Tuesday, January 29, the weather-drums were pounding: Big Storm Coming! Big Storm Coming! Big Storm Coming! We have heard it many times before, and been disappointed many times before. The weatherman who cried wolf is a popular story at work. The storms seemed to split just outside of Kansas City, and both north of us and south of us have had heavy snows this year. We have had almost none. But this time, surprisingly, they were right. Tuesday evening there was a enough freezing rain to make my car, parked in the lot at work, look like an igloo. It took about 15 minutes of whacking to get the windows usable, and the drive home was much slower than usual. Most of the car was still sheathed in ice when I tucked it in the garage almost an hour later.
At our house, one of the joys of anticipating bad weather is school closing. Will they do it? When will they do it? I do not remember school being closed very often when I was a child; in fact, I remember in Milwaukee walking to school and having snow above my head on the winding little walkway that penetrated the snowbanks. But a bus culture, and a more fearful one at that, means school closes at almost every threat of snow. This wasn't snow, but ice. Even more dangerous! Or Platonic ice would be, this, when we retired for the night, was neither particularly slippery nor problematic. Would they close?
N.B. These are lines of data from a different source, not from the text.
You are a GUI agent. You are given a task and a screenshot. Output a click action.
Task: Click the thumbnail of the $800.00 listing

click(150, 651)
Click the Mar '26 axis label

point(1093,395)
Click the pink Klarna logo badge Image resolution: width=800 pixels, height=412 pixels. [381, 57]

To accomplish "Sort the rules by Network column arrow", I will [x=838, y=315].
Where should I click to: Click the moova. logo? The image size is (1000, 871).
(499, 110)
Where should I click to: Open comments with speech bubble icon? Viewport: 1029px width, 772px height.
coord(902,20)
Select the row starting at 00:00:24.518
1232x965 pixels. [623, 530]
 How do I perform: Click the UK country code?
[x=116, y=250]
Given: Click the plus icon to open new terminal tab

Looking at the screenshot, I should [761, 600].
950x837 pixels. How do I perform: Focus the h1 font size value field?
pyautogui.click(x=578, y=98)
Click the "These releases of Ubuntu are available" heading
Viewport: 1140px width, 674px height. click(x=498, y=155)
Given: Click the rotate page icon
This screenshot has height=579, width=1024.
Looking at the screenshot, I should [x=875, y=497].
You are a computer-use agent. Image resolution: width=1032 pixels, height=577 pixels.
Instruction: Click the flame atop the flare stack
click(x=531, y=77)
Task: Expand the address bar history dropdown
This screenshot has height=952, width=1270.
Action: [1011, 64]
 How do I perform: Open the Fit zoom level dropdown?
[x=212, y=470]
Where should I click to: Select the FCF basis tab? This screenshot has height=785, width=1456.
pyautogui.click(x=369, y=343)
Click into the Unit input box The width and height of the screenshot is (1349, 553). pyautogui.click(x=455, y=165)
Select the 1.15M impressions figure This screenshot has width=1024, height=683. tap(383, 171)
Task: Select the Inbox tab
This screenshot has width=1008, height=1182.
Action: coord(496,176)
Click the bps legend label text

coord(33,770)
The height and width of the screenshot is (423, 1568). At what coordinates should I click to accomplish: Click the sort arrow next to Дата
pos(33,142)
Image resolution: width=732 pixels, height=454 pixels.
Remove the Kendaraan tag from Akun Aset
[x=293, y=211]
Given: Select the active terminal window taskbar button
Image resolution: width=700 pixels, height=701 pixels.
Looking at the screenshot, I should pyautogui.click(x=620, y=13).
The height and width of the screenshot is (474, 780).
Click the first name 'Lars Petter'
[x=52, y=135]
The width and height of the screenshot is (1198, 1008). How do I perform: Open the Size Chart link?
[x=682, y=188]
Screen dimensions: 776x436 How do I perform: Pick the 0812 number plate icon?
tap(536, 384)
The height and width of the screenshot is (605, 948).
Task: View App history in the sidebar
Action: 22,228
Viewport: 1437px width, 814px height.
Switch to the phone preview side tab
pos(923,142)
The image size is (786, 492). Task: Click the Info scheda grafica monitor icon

We woke up very early, but the news was earlier, and the weathermen were pounding their drums ferociously: Very Bad Storm! Very Bad Storm! Very Bad Storm!
The roads were covered with a one inch layer of pellets at 4:45 AM January 30, but it soon began to rain pretty steadily, and that froze as it penetrated the pellets, making a thick, firm, and extremely treacherous surface. With temperatures in the twenties, there was no way this wasn't going to be nasty. The tree branches started to droop, the ground disappeared, and everything was shiny. But because it continued raining, not only did the ground get very hard, icicles appeared everywhere. Rain ran off, then froze. It ran off the ground too, as it could not penetrate the parking-lot like surfaces, forming ever widening slushy rivers. And the branches sagged more and more. We went nowhere. But at least one worry was solved; Thursday's school was cancelled early on Wednesday afternoon. Here's an image of day one, as the icicles are forming and the first little branches are coming down.
Also that afternoon, the bigger limbs started falling. First was the abrupt crack as it split, a penetrating shriek of something dying, then the ice, over an inch thick, was shaken off by the abrupt movement and fell like a barrel of BBs hitting cement,
a pounding, skittering echo. Often the branch would come crashing down, breaking others on its way and starting the process all over for the branches it hit, though sometimes it snapped but did not separate, a Mary, Queen of Scots moment as it hung, nearly severed but still clinging in some feeble way.
Wednesday night I stood outside in the rain for about 45 minutes, listening and watching. The street light across the street glowed as it lost and regained power, then went dark. Many horizontal branches had fingers of ice hanging beneath, as the runoff froze in alligator teeth hanging from most horizontal surfaces. Two foot long icicles
hung from the gutters, the parked cars, the railings, the eaves, and any other flat surface. Lightening far above the low and dense clouds illuminated the entire gray sky.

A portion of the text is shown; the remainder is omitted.